▶ Instructions for the task
Copy the Skybrite article below between "Max Simon, the" and "and Amazon Prime.", inclusive, swapping "Netflix" for "YouTube".

▶ Given passage
═══
Tech Desk

From the Tech Desk

The Publishing World Gets First Streaming Service

Back in April, I wrote about how the publishing world could stand to learn a few things from the music industry. In that particular article, I theorized that the rise of eBook subscription services like Scribd, Oyster, and Entitle would drive the publishing industry toward a digital “access over ownership model,” just as streaming services like Spotify and Rdio have done for the music industry. I did not think, however, about the idea of an actual literary-minded audio streaming service, a service that would use the same basic model as something like Spotify, but with the core content being audiobooks and eLearning courses instead of songs and albums. Interestingly, though, that’s exactly the kind of service that Skybrite wants to be.

Max Simon, the co-founder and Vice President of Development for Skybrite, describes the service as a “first-of-its-kind streaming non-music audio service.” The streaming market has become an incredibly lucrative and incredibly crowded one in recent years. Companies like Google, Amazon, and especially Apple (with their new Beats Music partnership) are all trying to break into music streaming by offering services similar to what is already available. No less crowded is the video streaming market, which is dominated by the likes of Netflix, Hulu, and Amazon Prime.

Skybrite, meanwhile, is carving out a niche of its own in the world of content streaming, and they’re doing it by simply offering a completely different kind of content than most of their competitors. Publishers, authors, and readers will be most intrigued by Skybrite’s extensive audiobook library. Indeed, the service has already signed “multi-year distribution agreements” with 500 content providers, many of which are noted authors and publishers. From kids books to young adult bestsellers, all the way to memoirs and biographies from some of today’s most recognizable figures, the Skybrite audiobook library is stacked.

This service isn’t just about audiobooks, though. On the contrary, the people behind Skybrite are shooting for universal appeal here, and that is reflected in the extensive and eclectic list of content providers they have assembled. Content from authors and publishers is just a small portion of what the Skybrite service has to offer. There are also audio courses, celebrity interviews, meditation and hypnosis sessions, audio theater, spiritual talks, and even stand-up comedy recordings. As you can see, the category of “non-music audio” is a broad one, and Skybrite is looking to capitalize on every nook and cranny of that category.
═══
Collection entries
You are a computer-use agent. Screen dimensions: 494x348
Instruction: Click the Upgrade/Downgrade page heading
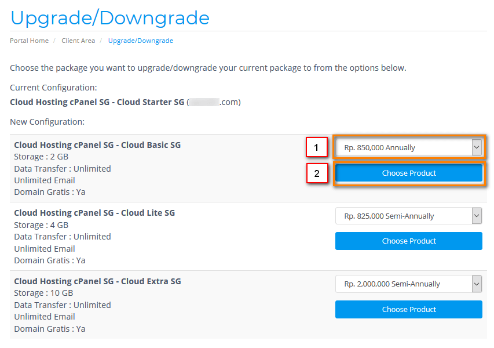[110, 17]
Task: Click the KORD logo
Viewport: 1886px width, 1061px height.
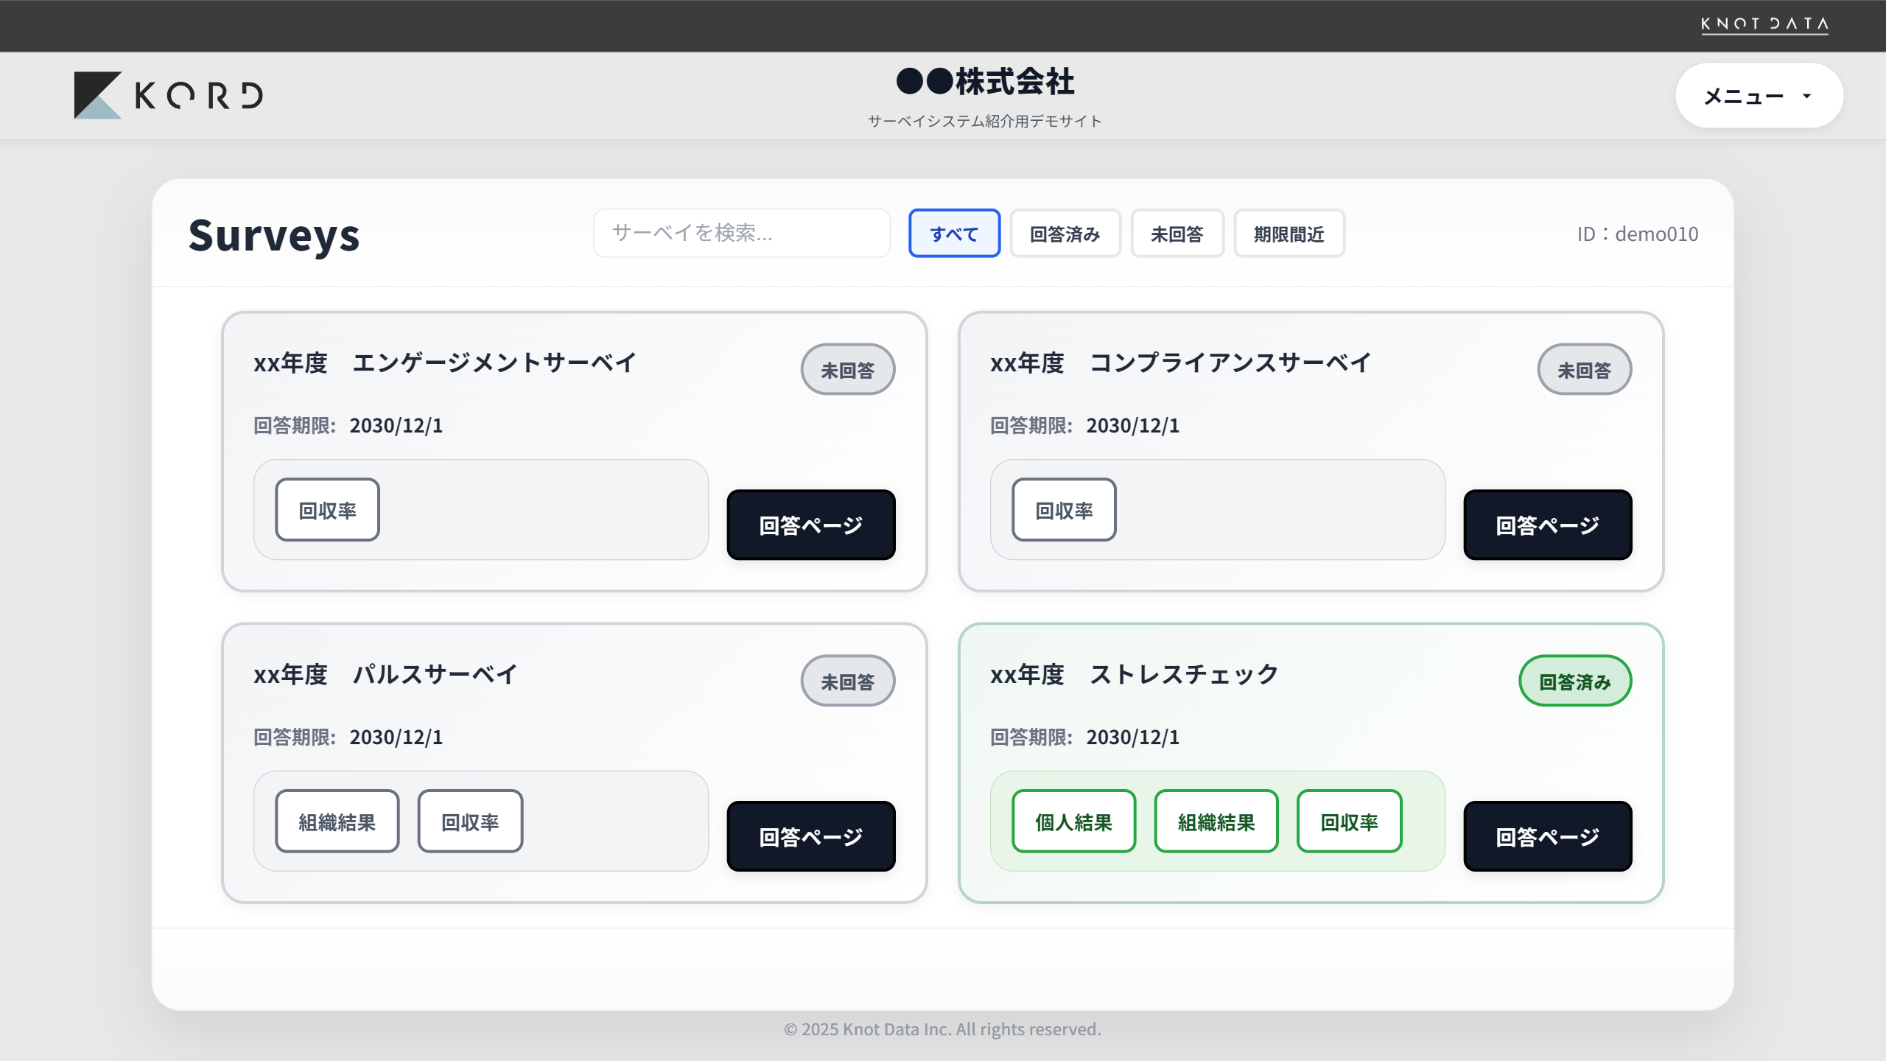Action: tap(169, 94)
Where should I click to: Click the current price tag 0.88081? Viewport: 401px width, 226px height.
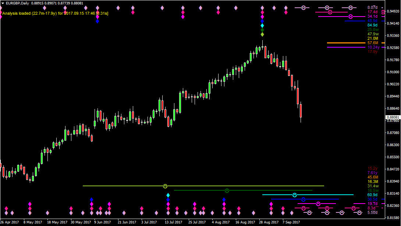pos(393,117)
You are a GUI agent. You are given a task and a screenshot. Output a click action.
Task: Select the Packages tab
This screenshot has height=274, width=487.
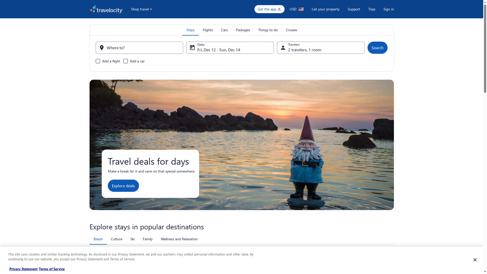pos(243,30)
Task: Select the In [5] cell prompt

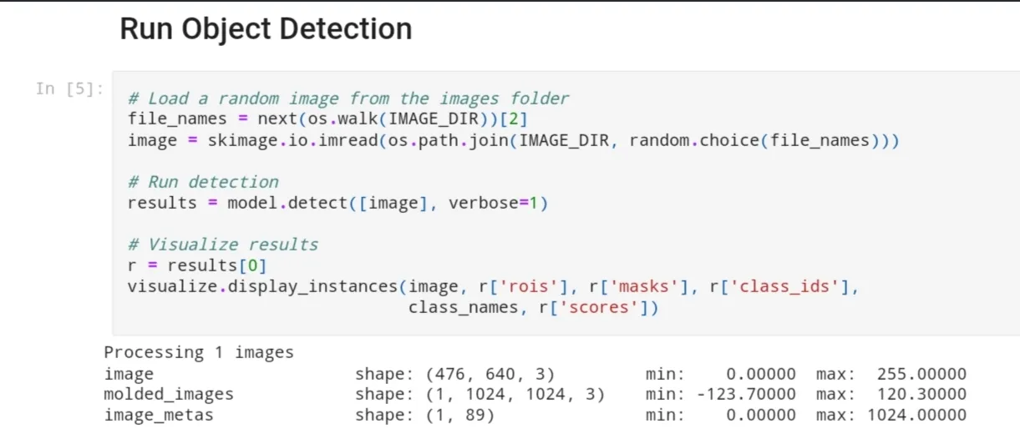Action: tap(69, 88)
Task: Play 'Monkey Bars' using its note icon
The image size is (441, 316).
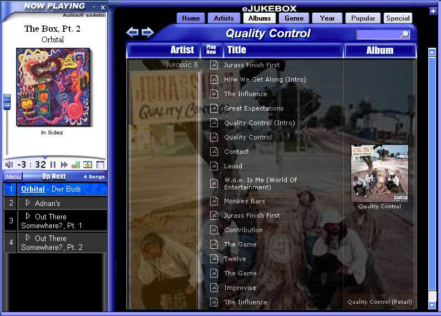Action: (214, 201)
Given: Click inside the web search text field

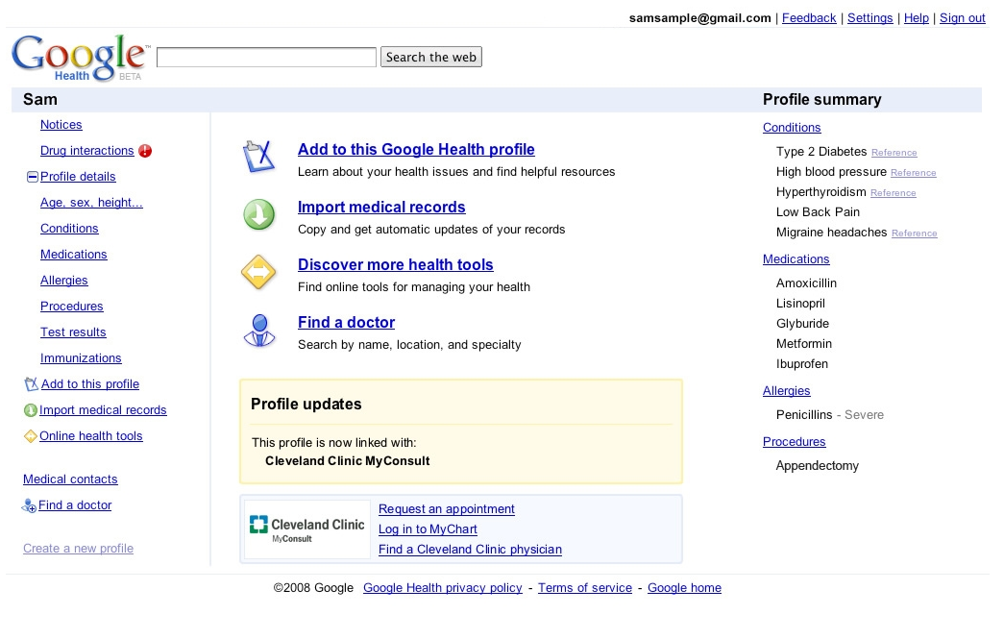Looking at the screenshot, I should point(266,58).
═══
▶ Result
Max Simon, the co-founder and Vice President of Development for Skybrite, describes the service as a “first-of-its-kind streaming non-music audio service.” The streaming market has become an incredibly lucrative and incredibly crowded one in recent years. Companies like Google, Amazon, and especially Apple (with their new Beats Music partnership) are all trying to break into music streaming by offering services similar to what is already available. No less crowded is the video streaming market, which is dominated by the likes of YouTube, Hulu, and Amazon Prime.